Это, а вовсе не горечь поражений питает, заряжает энергией быковские сюжеты.
...Немецкие танки ворвались в тыл наших наступающих (уже в Венгрии) войск и "учинили сильный, неожиданный разгром" обозам и некоторым боевым частям. Разгром жестокий, но это действительно не 1941-й, а 1944-й, и люди, кто остался жив, хоть и ошеломлены недавним непредвиденным поражением, смертью товарищей, хоть и испытывают понятную горечь, но твердо знают, как им быть, что делать. Нужно только обойти немцев, их колонны, танки, пробиться к своим основным войскам, и сразу поражение обернется победой: ведь на основном направлении наступаем мы, и вот только вернуться туда... Это — повесть "Измена".
Но в этой повести есть некто, кто учинил, чинит еще один разгром, опустошение (Блищинский), и тут задача посложнее. Ведь он — рядом, "свой", он тоже выходит из окружения, чтобы вместе с тобой, если повезет, уйти и в послевоенную жизнь. А пока именно по его вине погибает брошенный и раздетый им командир — майор Андреев, у которого он до этого выманил рекомендацию в партию, из-за него гибнет мужественный, самоотверженный Щербак. Блищинский больше всего и хлопочет именно об этом: как пристроиться в послевоенной жизни (в том, что выживет, он был уверен), у него все рассчитано на много лет, спланировано, обдумано. Блищинский даже особенно не прячет свое грязное нутро демагога, карьериста, приспособленца. Он ведь убежден, что все (кто умнее других) такие же, как и он, и все они только свои корыстные цели преследуют. Встречаются, правда, и другого сорта люди — вроде Щербака, Тимошкина. Но это простачки, которые не способны раскинуть умом, умело пристроиться. Он их настолько ниже себя считает, что даже не стесняется (перед Тимошкиным) нравственно обнажаться.
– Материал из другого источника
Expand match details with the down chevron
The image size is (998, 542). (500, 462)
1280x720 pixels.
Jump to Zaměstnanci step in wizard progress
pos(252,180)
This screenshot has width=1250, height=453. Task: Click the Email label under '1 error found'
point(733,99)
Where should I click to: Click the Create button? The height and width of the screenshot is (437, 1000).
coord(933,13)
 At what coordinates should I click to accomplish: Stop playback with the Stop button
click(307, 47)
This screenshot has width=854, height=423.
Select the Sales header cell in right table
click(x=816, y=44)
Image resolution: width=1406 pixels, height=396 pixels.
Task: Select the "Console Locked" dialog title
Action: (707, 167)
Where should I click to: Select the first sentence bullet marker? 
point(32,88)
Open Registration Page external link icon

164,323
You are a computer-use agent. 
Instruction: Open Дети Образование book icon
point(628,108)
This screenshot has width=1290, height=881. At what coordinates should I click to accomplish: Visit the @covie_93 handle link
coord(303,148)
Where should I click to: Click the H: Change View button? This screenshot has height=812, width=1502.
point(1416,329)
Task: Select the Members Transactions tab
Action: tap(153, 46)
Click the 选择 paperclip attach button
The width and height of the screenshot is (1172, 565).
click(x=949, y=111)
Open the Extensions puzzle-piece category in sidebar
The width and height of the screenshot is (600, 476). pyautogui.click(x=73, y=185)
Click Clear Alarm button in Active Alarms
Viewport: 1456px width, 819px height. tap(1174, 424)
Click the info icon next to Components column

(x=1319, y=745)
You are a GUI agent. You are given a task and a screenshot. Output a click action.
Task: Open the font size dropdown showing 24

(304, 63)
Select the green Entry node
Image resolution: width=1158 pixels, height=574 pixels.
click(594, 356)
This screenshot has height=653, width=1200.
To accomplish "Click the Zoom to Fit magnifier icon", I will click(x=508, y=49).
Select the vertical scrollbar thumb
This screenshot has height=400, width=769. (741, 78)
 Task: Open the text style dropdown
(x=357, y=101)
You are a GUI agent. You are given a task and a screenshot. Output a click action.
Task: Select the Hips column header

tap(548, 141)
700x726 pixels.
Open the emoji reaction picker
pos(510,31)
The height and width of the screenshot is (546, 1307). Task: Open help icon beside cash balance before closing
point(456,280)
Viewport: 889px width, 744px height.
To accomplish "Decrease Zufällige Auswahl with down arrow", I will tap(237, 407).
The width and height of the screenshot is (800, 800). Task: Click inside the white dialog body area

Это саморазоблачение, пожалуй, доставляет Блищинскому определенное удовольствие: все-таки утомительно никогда не снимать парадный мундир всяких "правильных" и осторожных слов. А тут, раз уж он позволил загнать себя в одну колею с этой фронтовой лошадью Тимошкиным,— так хоть душу отвести! Ведь он зол на себя, этот писарь Блищинский. Как это он позволил такое? И как позволил он немецким танкам подпортить ему анкету: ведь он теперь почти "окруженец". Все было так рассчитано — и вот на тебе! А вдруг сорвется то, что на годы спланировано, скорректировано! Тогда он, конечно, наплюет на все высокие слова, на которые натаскивал себя.